### [What you need to do]
Where the string "cell" occurs in a line of the data below, that line should be copied.

■ ■ ■ ■

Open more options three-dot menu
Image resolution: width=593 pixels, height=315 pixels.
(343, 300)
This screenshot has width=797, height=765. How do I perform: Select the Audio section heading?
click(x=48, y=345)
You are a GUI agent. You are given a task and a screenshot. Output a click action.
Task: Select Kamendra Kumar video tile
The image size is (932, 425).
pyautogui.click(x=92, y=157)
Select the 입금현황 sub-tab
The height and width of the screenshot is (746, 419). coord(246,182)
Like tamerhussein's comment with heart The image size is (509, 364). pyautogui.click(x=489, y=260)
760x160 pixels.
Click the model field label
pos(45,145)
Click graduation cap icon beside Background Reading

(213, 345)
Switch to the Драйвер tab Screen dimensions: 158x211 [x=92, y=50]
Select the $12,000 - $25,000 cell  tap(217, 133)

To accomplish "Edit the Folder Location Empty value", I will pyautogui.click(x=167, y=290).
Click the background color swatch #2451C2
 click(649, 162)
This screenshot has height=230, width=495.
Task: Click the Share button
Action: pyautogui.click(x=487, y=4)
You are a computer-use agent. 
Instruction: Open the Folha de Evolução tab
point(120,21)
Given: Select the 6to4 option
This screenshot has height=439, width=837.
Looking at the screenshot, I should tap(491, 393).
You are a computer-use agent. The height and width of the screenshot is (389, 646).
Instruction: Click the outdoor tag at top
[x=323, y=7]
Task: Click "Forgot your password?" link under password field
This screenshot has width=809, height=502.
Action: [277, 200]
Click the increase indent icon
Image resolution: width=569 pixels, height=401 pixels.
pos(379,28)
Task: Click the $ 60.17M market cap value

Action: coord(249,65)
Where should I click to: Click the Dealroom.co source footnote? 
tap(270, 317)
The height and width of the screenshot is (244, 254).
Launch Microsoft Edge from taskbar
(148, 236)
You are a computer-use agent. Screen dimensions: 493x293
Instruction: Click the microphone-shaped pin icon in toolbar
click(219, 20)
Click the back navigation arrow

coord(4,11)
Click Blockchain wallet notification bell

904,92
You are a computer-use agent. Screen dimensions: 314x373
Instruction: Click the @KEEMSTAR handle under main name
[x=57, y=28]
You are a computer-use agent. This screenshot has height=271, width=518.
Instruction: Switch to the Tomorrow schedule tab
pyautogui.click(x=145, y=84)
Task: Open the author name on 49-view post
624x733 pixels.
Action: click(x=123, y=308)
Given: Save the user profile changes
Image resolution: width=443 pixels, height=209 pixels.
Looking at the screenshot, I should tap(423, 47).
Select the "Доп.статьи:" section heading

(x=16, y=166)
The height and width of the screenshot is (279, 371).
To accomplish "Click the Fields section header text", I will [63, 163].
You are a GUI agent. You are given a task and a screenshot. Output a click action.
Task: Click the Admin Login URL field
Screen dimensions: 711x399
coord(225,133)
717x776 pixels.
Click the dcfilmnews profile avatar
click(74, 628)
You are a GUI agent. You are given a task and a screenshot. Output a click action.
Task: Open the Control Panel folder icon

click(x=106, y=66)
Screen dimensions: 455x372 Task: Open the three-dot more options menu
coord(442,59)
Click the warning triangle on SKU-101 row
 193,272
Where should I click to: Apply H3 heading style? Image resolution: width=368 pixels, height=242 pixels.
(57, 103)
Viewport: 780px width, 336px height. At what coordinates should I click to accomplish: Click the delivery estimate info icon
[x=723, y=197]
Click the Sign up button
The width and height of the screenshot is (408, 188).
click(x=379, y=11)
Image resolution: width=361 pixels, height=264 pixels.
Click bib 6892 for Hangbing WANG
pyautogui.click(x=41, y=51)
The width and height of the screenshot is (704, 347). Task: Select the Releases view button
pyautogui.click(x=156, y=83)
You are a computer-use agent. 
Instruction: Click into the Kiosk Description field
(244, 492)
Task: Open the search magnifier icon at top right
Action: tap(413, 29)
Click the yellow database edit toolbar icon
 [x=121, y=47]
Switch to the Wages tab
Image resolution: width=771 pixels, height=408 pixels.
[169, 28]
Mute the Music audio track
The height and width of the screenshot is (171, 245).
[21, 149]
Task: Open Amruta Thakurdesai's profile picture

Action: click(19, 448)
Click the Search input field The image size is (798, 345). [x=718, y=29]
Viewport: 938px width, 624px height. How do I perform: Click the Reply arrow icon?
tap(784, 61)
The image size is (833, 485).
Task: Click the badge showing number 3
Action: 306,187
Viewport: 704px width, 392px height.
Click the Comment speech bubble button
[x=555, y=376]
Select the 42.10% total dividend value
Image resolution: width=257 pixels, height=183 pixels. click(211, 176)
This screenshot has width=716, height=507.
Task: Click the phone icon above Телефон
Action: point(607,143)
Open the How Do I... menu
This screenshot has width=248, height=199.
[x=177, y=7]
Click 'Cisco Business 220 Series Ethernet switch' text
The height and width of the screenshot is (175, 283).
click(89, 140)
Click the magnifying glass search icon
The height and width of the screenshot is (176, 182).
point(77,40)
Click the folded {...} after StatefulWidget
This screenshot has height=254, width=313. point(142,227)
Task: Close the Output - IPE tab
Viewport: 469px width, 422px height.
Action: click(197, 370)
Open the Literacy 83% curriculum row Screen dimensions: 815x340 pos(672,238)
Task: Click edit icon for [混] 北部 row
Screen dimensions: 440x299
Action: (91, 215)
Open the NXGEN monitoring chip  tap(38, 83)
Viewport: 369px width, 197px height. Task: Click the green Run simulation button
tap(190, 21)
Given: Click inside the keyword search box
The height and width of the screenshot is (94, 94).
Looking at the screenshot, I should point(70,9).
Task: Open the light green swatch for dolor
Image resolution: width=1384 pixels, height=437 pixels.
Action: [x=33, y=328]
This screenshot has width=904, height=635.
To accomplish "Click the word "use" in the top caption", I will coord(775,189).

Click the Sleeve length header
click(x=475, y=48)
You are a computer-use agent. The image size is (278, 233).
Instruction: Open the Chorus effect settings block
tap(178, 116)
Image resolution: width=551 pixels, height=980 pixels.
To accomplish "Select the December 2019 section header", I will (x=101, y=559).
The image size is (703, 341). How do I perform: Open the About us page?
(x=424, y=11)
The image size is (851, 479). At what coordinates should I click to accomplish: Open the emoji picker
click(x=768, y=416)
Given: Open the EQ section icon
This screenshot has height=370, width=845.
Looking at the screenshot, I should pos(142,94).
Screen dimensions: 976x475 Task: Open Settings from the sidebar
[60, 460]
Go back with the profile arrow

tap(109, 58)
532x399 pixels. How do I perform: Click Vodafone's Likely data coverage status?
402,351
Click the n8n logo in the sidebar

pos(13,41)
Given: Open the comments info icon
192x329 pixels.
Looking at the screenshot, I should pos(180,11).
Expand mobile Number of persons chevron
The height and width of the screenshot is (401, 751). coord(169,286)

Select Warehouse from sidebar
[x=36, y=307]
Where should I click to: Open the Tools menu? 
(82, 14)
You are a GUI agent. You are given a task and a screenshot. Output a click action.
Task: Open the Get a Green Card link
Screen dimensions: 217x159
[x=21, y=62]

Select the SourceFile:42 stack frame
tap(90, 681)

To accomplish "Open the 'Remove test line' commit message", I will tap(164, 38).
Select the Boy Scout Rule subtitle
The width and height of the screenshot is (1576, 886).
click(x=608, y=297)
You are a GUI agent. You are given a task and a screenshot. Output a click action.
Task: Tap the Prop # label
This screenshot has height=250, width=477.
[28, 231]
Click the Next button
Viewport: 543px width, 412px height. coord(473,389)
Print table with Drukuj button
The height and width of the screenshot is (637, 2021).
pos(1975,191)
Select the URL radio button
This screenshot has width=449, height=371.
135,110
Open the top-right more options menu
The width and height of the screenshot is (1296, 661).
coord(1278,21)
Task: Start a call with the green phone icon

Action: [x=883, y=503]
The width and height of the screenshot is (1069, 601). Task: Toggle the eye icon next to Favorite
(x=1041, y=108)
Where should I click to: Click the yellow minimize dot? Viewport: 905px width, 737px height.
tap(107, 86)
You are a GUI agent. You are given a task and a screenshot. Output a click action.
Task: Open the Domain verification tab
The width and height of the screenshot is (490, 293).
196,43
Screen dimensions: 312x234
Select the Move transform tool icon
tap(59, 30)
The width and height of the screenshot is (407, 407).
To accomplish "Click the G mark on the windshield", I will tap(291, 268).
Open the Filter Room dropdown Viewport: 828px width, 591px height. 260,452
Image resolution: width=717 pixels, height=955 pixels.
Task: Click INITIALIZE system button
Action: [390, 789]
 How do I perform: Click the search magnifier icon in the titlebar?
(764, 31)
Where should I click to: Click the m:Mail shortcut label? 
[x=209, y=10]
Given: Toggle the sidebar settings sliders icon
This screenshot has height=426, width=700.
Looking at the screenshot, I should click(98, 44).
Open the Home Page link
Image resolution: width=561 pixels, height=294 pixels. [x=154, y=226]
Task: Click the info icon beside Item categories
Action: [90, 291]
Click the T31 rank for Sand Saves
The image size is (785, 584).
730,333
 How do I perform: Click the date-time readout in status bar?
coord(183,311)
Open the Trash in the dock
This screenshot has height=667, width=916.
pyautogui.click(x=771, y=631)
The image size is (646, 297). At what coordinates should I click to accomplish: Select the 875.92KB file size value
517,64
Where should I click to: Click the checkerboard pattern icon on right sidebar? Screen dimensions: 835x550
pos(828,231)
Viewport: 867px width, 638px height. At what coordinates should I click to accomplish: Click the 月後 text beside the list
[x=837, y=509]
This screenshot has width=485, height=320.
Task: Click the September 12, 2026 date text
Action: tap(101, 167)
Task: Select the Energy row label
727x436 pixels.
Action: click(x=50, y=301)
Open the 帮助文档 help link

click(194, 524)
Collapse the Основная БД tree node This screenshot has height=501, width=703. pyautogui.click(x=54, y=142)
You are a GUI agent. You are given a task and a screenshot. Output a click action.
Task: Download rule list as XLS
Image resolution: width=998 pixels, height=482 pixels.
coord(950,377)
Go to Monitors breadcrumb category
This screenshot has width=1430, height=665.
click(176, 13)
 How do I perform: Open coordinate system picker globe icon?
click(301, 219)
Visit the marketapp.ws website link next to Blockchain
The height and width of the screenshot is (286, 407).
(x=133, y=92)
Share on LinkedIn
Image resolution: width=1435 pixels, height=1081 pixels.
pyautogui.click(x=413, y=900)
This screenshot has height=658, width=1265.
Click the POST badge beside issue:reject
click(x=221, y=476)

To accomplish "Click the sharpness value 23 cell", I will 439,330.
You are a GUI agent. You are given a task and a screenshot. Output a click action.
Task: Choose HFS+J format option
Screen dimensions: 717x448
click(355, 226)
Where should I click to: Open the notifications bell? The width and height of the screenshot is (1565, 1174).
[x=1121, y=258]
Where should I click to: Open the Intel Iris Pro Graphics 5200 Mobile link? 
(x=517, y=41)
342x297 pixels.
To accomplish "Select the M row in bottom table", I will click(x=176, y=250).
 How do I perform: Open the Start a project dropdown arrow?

■ ■ ■ ■

### [Solution for this exercise]
Select the $12,000 - $25,000 cell  tap(217, 133)
To accomplish "Click the sharpness value 23 cell", I will 439,330.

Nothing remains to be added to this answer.